Cette expansion du rôle normatif de la Cour de cassation est aussi intimement liée à ce qui se présente comme une crise de la loi, déjà perceptible au xixe siècle sous la plume de Pellegrino Rossi : « Le corps social et la loi civile ne paraissent plus faits exactement l’un pour l’autre, et rien n’annonce que ce désaccord soit chose accidentelle et passagère […] Le Code, image fidèle de la société rajeunie, perd tous les jours un peu de cette fidèle ressemblance. » (P. Rossi, « Observations sur le droit civil français dans ses rapports avec l’état économique de la société », in Revue de législation et de jurisprudence, 1840, no 1, p. 6).

Le législateur moderne n’a pas dépassé cet écueil : son caractère beaucoup plus concentrique et moins général que l’ancien aboutit à des phénomènes d’inflation législative et de manque de clarté de la loi entretenant alors une crise législative dans laquelle le juge trouve encore toute sa place en tant qu’interprète et cocréateur de la norme.

La deuxième manifestation du caractère illusoire de la vision traditionnelle du rôle de la Cour de cassation résulte du profond renouvellement du paysage juridique et judiciaire. L’image révolutionnaire d’une loi toute-puissante ne souffrant d’aucune concurrence en termes d’autorité est indéniablement dépassée. La loi française, par la volonté du législateur lui-même, est en position de subordination à des normes supérieures constitutionnelles, européennes et internationales dont le contenu procède largement de l’interprétation des juges. Cette évolution contextuelle implique que la loi soit compatible avec des droits supérieurs auxquels elle ne peut porter atteinte.
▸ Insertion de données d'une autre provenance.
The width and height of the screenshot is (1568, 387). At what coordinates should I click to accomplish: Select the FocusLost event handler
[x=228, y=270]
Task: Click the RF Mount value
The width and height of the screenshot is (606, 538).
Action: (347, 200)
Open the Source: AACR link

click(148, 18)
La Cour de cassation est un agent de la cohérence de ces textes divers et variés, tant dans leur origine que dans leur portée. L’environnement normatif national et international est rapidement évolutif. Il pousse à la mutation de l’office de la Cour de cassation : d’un pouvoir normatif, individuel et particulier à l’origine, s’affirme un pouvoir normatif plus collectif et général.
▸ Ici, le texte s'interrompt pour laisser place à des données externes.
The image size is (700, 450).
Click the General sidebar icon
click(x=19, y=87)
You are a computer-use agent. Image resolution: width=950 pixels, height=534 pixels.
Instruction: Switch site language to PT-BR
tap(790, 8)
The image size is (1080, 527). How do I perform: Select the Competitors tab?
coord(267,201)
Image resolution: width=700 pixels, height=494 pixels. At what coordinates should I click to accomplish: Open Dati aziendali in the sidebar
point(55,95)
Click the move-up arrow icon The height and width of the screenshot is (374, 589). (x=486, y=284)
Si ce phénomène de « tamisage judiciaire » de la loi peut apparaître de prime abord comme une contrainte, il constitue pourtant une réelle opportunité. La Cour de cassation voit s’ajouter à ses prérogatives historiques de nouvelles fonctions, par la voie de la procédure de question prioritaire de constitutionnalité ainsi que par le contrôle de conventionnalité dans sa nouvelle dimension in concreto, également appelé contrôle de proportionnalité. L’entrée en vigueur du Protocole no 16 à la Convention de sauvegarde des droits de l’homme et des libertés fondamentales du Conseil de l’Europe, qui ouvre la possibilité pour la Cour de cassation d’une demande d’avis à la Cour européenne des droits de l’homme à l’occasion d’un litige dont elle est saisie, va encore enrichir les instruments procéduraux dont elle dispose pour nourrir sa réflexion et assurer son office au mieux des intérêts d’un justiciable international qui souhaite trouver une même sécurité juridique où qu’il se trouve dans le monde. Il apparaît dès lors difficile de nier aujourd’hui le changement de nature de la Cour de cassation, à la fois cour supérieure nationale, juge constitutionnel partiel et juge de droit commun des droits européen et international.

Dans ce contexte d’office en mutation, le rôle normatif de la Cour de cassation s’affirme, toujours plus, dans une dynamique réaliste et pragmatique, avec comme objectif de répondre à plusieurs impératifs : celui de la nécessité de combler les lacunes de la loi et celui de la cohérence institutionnelle, afin de s’adapter à l’environnement juridictionnel national et international.

La culture judiciaire française ne peut se satisfaire des représentations fantasmées, figées et archaïques. L’affirmation, l’adaptation et le renouvellement de l’office de la Cour de cassation sont nécessaires à l’expression intelligible du droit contemporain et à l’exercice efficace de la justice.

Par une identité remodelée pour le présent et pour l’avenir, la Cour de cassation pallie l’inévitable impuissance de la loi à régir complètement les situations individuelles et tente de bâtir, à partir d’un environnement normatif de plus en plus complexe, un ordonnancement juridique cohérent. C’est ce qu’a entendu montrer – scientifiquement et objectivement – avec la rigueur et la clarté comme principales qualités, la présente étude.